Forests with benefits: Why companies must pay forest communities for wild resources
11th Jan. 2019
Every summer and winter, members of the Korku tribe near Melghat,
Maharashtra, don big cotton outfits covered in fine mesh and head out
to the forests.
Their mission is complex: they must collect wild
honey from the trees, but do so without killing the bees or destroying
the hive. So they delve carefully into the hive’s ‘kitchen’, extracting
the honey without damaging the rest of the structure. “That’s the only
section that has honey. It is so unnecessary to break the entire hive,”
says Gajanan Kale, a conservationist who works with Korku tribals. This
way, the bees can reuse the hive three times.
Sometimes wild
resources can indeed be harvested sustainably. But sometimes, they are
not. And as consumers who thrive both on dadima’s nuskha (home remedy)

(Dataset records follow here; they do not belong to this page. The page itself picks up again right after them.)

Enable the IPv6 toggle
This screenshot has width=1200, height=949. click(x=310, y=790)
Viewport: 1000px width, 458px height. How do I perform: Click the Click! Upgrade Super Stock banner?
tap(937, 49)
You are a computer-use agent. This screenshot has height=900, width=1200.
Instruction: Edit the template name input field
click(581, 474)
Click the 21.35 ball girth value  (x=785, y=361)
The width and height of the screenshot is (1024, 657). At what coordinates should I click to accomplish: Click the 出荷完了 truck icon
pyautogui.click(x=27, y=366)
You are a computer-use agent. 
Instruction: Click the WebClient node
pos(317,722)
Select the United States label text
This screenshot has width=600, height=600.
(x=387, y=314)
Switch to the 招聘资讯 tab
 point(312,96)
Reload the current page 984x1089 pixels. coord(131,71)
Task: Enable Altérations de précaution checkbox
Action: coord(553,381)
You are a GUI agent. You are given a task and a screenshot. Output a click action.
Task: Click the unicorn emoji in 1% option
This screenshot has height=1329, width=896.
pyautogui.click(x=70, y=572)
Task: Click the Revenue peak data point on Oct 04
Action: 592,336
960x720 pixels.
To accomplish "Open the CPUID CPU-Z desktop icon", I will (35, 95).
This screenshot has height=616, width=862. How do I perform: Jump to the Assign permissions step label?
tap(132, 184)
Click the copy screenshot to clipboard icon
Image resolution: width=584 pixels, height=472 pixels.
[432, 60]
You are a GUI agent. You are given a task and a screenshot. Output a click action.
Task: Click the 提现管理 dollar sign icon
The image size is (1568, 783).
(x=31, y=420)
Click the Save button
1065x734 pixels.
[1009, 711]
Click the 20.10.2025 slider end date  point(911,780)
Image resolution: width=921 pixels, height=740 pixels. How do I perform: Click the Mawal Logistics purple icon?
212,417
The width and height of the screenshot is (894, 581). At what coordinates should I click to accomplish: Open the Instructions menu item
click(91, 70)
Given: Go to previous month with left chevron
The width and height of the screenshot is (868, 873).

and luxury ayurvedic brands, we don’t know where our arjuna bark or
forest honey come from, and how they are extracted.
A wild idea
In
truth, there are several aromatic, medicinal or rare biological
resources used in industry, not all of which support sustainable
pickings, or share profits with local communities, who are the true
guardians of these resources. Now, a landmark judgment from the
Uttarakhand High Court last month sets out to change that.